Pedro Pascal in The Last of Us season 2

‘The Last of Us’ Season 2 Review: A Superb Adaptation That Reminds Us Life Has a Price

HBO

At its core, The Last of Us—a show about a infection that robs us of our humanity—has always been a metaphor for what makes us truly human. Season 2 returns us to a post-apocalyptic world where, somehow, Joel (Pedro Pascal), Tommy (Gabriel Luna), Ellie (Bella Ramsey), and so many others have managed to make not just a happy but a comfortable life. It just does so while reminding us that, sometimes, that life has a price. And we all have to be able to pay it.

In continuing to adapt the story from the games, The Last of Us Season 2 introduces us to new faces, more importantly Abby (Kaitlyn Dever), the antagonist to a season that starts off in a much more emotional place than Season 1, if only because we already know these people. We are already invested. And though Pascal’s Joel, newcomer Isabela Merced’s Dina, and particularly Bella Ramsey’s Ellie are the emotional lynchpins of a season that never lets the foot off the pedal, Abby certainly has a role to play in what transpires in Season 2.
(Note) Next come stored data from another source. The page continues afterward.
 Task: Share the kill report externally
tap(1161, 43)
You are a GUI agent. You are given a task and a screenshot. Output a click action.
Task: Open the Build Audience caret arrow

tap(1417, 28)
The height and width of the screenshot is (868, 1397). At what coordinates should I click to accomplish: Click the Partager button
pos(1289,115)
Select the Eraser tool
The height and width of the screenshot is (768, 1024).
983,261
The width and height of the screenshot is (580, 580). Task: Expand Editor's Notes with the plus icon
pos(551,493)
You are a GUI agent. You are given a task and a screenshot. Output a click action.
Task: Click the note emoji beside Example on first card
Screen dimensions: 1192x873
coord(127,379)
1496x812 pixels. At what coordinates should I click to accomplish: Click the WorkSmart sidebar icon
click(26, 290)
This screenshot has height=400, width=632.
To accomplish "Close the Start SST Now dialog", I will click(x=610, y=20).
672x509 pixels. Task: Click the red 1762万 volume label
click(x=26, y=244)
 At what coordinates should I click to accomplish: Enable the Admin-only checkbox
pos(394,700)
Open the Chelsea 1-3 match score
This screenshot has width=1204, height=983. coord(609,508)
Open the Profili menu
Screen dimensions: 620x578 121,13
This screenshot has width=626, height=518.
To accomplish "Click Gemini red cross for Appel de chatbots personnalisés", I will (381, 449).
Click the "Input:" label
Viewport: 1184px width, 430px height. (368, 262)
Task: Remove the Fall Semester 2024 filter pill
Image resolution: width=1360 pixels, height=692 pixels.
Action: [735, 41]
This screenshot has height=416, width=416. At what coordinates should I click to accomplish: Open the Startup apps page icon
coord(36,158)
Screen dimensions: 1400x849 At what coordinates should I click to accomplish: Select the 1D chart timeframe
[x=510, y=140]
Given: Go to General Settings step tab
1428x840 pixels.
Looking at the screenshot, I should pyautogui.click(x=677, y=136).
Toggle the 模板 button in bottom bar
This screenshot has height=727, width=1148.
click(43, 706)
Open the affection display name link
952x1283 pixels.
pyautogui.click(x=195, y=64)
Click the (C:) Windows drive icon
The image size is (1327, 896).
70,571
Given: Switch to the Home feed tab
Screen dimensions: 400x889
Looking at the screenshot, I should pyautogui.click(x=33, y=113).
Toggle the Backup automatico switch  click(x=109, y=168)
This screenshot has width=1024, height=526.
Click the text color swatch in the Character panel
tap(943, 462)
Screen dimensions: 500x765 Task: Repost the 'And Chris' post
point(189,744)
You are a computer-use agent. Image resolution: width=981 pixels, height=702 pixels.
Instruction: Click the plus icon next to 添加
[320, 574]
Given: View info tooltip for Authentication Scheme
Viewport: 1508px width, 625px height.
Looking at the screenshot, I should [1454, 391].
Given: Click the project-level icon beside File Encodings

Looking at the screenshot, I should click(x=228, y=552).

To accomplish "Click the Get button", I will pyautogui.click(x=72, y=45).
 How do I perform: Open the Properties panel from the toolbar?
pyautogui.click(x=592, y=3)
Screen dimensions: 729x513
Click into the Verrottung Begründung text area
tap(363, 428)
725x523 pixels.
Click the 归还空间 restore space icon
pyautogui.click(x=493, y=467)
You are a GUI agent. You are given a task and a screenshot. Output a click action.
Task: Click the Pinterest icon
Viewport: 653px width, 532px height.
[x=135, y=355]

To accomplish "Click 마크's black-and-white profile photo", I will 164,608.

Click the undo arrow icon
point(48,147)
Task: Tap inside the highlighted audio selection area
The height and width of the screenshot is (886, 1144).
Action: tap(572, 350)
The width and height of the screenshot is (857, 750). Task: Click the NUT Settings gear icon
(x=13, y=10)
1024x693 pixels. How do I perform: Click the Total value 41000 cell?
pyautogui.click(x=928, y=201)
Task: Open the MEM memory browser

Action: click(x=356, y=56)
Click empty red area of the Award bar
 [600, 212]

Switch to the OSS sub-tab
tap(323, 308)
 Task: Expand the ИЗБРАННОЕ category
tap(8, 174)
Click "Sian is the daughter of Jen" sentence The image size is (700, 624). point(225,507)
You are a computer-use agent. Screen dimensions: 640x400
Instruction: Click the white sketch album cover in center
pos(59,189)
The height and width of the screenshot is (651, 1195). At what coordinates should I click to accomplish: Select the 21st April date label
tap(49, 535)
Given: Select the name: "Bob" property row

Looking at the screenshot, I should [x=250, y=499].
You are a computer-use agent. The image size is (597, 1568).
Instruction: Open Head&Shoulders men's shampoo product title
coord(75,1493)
Isabela Merced and Bella Ramsey in The Last of Us season 2
HBO

Whether Dever truly lives up to the expectations is for everyone to decide by themselves, but there’s no doubt that Dever comes up short—not just in the likeability aspect, that was never going to be a battle she was going to be able to win—but in the believability, when compared to Ramsey’s Ellie. That is, perhaps, an impossible standard to hold her to, but it is where the show exists. If Abby is supposed to be another side of Ellie, then there’s no way we’re not rooting for Ellie, not just because we know her better but because we feel what she’s feeling.

But the show’s dynamics still work well within the context of what these characters are giving us and what The Last of Us is offering big picture-wise—a fight for the soul of a world that, in many ways, has already lost the war. Now, all it can do is keep fighting the little battles and hope that, at some point, they’ll add up to something.

Isabela Merced and Pedro Pascal in The Last of Us season 2
HBO

The true standout of The Last of Us Season 2, outside of the already known quantities of Pascal and Ramsey, is undoubtedly Isabela Merced’s Dina. There’s warmth in every second of her screen presence, and every interaction she has feels not just real but like the right decision for Dina and everyone around her. Her on-screen chemistry with Ramsey makes the show better, and if The Last of Us Season 2 is the triumph it is, it’s not just because of a story a lot of people are anticipating, but because of the beats the characters take to get to a place that might already be known to many.

In the end, the show could only tell the story it had to tell. The story it was always meant to. And The Last of Us Season 2 does that in a way that will surely elicit many emotions and likely deliver some well-deserved awards to the protagonists of this tale. It’s just that, like with any story about who we become in our darkest moments, it’s worth considering that the season isn’t just about the characters examining this question—but about what we, the audience, do with the answers.

The Last of Us Season 2 will premiere on HBO on April 13.